It is people like Courtney that make a program strong, too. Both coaches remember a time when their club program was on its last legs. They have seen multiple prep programs in the Toledo area get dropped, or go from varsity to club teams, while in Cleveland and Columbus the numbers of varsity teams continues to grow.

“Fourteen years ago, I had the same problem. I did not have many kids. We just tried to do things right and it ended up working out and we are still doing it,” said Horvath, “It’s diminishing and sad, and I just want to see kids playing. Someone gave me the opportunity to play 40 years ago, so I’m just doing my little thing,” Ron added, “The word gets out it will go because a few years ago Craig and I thought it was our last year. We had eight kids and we thought that would be it, and then the next year we happened to have people hear about us, and we got a few kids from the Wauseon area.”
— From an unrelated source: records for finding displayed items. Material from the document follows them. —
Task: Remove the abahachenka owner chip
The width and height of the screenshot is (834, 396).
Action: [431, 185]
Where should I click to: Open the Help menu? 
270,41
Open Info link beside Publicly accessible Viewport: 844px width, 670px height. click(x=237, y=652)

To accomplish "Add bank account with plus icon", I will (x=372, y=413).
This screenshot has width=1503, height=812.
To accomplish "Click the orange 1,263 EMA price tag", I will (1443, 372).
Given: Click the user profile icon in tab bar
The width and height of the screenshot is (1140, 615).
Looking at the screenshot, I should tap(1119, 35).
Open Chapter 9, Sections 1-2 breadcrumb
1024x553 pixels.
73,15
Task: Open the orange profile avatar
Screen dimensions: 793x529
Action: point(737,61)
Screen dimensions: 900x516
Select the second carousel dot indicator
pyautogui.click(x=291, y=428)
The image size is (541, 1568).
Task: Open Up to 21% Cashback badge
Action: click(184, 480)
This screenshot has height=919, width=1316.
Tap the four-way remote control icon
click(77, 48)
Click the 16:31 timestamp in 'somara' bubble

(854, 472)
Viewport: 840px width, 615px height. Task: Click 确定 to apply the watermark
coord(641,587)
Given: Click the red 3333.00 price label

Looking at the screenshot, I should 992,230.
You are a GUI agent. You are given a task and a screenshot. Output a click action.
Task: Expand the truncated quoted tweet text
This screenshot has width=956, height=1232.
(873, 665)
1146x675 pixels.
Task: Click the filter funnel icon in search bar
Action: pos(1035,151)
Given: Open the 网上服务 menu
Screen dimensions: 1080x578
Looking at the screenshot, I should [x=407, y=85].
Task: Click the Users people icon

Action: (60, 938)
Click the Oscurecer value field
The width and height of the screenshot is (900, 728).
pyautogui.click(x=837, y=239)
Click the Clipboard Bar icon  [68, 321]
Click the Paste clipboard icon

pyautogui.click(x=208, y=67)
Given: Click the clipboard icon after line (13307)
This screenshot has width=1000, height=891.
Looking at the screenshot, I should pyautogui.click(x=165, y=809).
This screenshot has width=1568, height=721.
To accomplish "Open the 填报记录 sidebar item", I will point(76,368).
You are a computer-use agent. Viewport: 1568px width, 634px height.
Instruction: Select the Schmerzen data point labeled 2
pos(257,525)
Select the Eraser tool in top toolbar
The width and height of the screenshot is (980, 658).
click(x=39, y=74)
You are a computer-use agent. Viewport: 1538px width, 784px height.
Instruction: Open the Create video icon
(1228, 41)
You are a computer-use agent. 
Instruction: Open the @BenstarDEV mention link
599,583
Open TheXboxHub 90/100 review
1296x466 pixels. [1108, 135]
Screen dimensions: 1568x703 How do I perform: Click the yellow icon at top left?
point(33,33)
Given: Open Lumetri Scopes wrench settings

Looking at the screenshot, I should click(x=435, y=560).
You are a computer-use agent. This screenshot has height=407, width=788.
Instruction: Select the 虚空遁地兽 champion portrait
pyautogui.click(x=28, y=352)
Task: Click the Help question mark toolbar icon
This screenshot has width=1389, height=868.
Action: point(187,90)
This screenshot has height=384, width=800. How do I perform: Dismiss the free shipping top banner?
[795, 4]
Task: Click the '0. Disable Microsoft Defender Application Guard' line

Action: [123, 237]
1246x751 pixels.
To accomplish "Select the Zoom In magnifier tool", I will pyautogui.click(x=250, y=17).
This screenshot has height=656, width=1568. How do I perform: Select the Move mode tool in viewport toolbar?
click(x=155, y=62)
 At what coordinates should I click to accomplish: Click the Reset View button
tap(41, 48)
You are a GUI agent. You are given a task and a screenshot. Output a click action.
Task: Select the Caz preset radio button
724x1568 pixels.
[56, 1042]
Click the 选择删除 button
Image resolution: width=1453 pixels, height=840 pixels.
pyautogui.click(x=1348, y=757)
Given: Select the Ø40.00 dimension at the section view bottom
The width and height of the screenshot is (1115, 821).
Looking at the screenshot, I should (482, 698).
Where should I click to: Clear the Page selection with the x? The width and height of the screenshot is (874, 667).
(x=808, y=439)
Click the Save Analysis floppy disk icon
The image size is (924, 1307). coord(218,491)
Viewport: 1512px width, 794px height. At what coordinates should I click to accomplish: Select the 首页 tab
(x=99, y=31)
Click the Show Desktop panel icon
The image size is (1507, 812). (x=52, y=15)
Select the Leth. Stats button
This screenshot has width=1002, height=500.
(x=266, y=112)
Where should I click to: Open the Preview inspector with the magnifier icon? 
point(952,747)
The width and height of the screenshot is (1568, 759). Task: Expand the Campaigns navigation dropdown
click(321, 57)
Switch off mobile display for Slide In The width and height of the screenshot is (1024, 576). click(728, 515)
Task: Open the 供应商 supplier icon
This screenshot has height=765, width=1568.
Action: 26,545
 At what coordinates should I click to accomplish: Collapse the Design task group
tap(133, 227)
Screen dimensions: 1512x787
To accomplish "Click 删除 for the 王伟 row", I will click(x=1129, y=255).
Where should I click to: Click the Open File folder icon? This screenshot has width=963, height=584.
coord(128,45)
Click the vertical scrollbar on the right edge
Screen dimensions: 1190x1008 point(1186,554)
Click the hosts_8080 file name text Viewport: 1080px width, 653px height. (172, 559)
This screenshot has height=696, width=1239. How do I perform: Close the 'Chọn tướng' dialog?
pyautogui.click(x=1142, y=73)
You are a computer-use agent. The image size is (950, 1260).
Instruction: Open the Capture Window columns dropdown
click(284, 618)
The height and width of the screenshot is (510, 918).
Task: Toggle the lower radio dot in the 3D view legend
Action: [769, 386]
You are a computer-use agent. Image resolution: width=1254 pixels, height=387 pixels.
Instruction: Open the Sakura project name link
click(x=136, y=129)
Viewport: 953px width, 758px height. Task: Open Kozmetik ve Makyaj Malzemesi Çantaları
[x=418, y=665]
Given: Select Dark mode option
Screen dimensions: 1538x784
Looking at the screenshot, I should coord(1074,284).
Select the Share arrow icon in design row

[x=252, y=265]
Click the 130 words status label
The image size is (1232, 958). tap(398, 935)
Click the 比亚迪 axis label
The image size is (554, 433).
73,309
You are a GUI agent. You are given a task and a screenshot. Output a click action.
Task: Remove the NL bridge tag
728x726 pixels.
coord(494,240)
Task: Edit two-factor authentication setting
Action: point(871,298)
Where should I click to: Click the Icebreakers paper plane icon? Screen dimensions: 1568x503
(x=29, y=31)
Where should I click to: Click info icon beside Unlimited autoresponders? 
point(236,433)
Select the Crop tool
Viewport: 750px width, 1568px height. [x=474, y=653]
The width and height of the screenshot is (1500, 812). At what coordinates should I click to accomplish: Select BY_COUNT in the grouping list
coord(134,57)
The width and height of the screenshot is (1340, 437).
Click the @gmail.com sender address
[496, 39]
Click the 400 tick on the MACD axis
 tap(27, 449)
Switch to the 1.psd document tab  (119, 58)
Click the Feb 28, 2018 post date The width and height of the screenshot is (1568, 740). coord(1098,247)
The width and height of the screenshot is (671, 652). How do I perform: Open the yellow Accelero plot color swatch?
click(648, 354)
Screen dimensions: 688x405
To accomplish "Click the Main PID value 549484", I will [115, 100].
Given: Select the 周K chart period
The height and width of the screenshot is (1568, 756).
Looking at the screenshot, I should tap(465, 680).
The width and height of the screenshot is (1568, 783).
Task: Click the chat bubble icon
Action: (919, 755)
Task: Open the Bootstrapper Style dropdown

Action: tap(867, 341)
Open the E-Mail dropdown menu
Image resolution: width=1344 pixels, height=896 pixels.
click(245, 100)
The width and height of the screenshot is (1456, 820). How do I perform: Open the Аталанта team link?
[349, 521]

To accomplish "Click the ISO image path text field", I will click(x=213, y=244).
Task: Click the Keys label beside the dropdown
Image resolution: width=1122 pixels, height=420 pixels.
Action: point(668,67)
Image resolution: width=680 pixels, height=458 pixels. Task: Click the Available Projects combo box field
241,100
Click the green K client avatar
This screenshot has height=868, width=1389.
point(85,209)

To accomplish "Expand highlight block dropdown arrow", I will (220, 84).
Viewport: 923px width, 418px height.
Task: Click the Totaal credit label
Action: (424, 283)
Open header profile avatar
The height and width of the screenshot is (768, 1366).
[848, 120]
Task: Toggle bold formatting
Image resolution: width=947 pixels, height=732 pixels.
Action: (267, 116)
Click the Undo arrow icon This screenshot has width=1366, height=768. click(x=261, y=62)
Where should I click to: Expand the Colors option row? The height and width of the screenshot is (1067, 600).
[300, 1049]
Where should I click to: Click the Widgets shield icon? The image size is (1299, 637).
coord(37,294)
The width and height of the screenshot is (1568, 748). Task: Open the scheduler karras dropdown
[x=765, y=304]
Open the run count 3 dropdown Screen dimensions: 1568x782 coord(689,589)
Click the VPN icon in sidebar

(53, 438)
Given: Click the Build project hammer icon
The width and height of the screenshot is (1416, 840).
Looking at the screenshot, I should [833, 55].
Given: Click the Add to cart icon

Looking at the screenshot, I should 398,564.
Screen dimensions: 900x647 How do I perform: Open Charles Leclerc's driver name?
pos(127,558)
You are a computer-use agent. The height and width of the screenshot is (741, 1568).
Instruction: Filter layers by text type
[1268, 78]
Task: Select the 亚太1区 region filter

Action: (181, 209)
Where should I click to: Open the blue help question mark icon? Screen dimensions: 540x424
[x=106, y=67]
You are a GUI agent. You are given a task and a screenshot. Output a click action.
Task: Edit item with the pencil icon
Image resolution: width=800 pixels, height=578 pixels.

Kenney remembers when most Toledo City League schools had hockey. Varsity programs are dropping in the Toledo area so fast now that it may come to the point that the Ohio High School Athletic Association determines that the Northwest district winner has to play another district champion before advancing to state.

“Back when I played almost every City school had a team,” Kenney said. “Even Macomber, that is not there anymore, and Woodward had teams and they were decent. When I played for Waite, we were good and only lost a couple games in the years I played there. We were really good but that was the late 1970s though.”